A Dance to Make a Difference
Yale Law is an inspiring place, full of people who are already achieving spectacular things in the world – but sometimes you want to forget all that and simply have fun with the people around you. This semester, I found one organization that encapsulates this kind of spectacular achievement and fun community, all at once: the Initiative for Public Interest Law at Yale.
The Initiative is a student-run organization that raises money to fund public interest fellowship grants. These grants are for projects that protect the legal rights and interests of inadequately represented groups. When I say student-run, I really mean student-run: the entire grant application process is managed by students, including the outreach to potential applicants, as well as the administration and decision-making on grant applications.
This process is rewarding for several reasons. Most importantly, the Initiative raises money for some timely, innovative, and ultimately impactful projects – and impactful law students/lawyers who are just starting their careers. To be part of a student group that gets to make that kind of a ripple is pretty great.
It’s also motivating to be around a group of classmates that cares so much about public interest. This caring is something that comes across in our meetings. In particular, when we review applications, it’s quite stirring to see people dissect, debate, and defend the merits and potential impact of literally each and every proposed project. To be around people that realize how much potential one public interest project can have – and people that realize the magnitude of these kinds of opportunities for grant applicants starting their careers – is humbling.
However, despite all that – and despite being public interest-minded myself – I have a confession: I actually got involved in the Initiative not for any of these things, but to help plan the annual YLS Prom. And here’s the fun and community-building aspect of the Initiative. Aside from administering our grants, the Initiative also raises the money to fund these grants. And, in order to that, we turn to the YLS community and their pocketbooks. We hold three major fundraising initiatives each year. One is a public interest book sale, wherein students donate their old textbooks. Another is an auction, wherein students and professors donate various talents and things (for example, a group of my friends and I bid on – and won – an evening of karaoke with various YLS professors and administrators).

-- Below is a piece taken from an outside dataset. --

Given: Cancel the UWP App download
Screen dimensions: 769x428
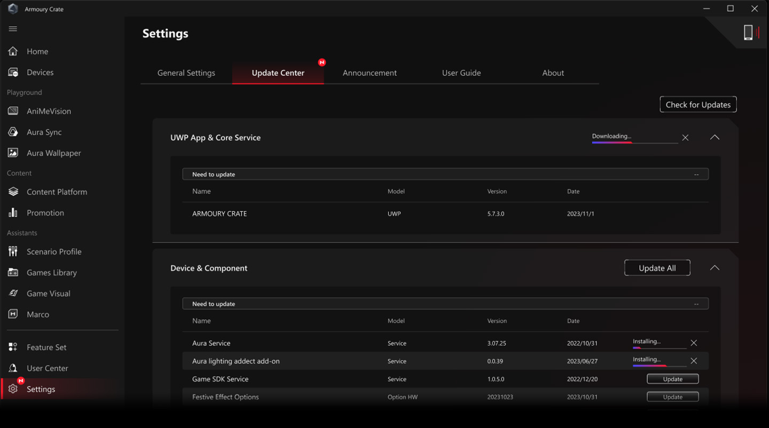Looking at the screenshot, I should [x=685, y=138].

But the third is the one into where I really threw myself: the Prom! And, having just thrown the 2011 version a couple of days ago, the entire Prom Committee and I are still glowing. To see 500 of our classmates – people who work so hard, often on real-world issues with significant implications (in court, in clinics, and other places) – dancing with friends, getting to make new ones, and overall just enjoying one another made it all worth it. In the end, the money we raised was ultimately the most important thing. But having gotten involved with the Initiative, I got a good taste of my favorite part of Yale: the very classmates around me, who care not only about the issues that I care about, but also, ultimately, each other.